> _EXERCISE DIRECTIONS_: The span to repeat in the listing below runs from the line containing "The image size is (2181, 808)." to the line containing "The image size is (687, 500).", inclusive. Repeat it exactly, and only it.

> _DATA EXCERPTS_:
*** Block opens ***

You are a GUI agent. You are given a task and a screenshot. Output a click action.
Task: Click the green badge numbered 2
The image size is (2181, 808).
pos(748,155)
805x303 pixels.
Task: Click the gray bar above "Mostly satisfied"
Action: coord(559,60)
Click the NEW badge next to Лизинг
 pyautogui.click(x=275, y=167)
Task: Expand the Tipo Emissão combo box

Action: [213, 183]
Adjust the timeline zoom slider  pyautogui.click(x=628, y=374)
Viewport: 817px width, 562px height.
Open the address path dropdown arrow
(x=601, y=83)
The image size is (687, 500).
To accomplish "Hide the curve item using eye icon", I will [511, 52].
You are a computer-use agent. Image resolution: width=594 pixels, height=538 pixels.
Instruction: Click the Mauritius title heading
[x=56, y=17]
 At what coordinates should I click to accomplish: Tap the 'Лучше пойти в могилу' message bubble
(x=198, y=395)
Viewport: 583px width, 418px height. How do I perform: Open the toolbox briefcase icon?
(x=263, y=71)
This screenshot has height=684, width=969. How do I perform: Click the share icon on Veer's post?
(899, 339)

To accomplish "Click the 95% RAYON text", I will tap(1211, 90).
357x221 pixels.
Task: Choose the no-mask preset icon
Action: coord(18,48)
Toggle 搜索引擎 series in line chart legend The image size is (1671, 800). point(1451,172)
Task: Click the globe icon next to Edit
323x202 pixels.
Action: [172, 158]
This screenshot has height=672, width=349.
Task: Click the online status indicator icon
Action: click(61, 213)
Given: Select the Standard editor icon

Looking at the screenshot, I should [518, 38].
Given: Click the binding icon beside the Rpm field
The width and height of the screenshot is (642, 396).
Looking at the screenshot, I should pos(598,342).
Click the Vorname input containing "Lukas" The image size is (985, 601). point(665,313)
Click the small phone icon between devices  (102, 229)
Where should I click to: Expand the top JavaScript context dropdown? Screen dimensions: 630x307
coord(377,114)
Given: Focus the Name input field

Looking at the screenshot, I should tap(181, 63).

*** Block closes ***

> _ANSWER TO THIS TASK_:
The image size is (2181, 808).
pos(748,155)
805x303 pixels.
Task: Click the gray bar above "Mostly satisfied"
Action: coord(559,60)
Click the NEW badge next to Лизинг
 pyautogui.click(x=275, y=167)
Task: Expand the Tipo Emissão combo box

Action: [213, 183]
Adjust the timeline zoom slider  pyautogui.click(x=628, y=374)
Viewport: 817px width, 562px height.
Open the address path dropdown arrow
(x=601, y=83)
The image size is (687, 500).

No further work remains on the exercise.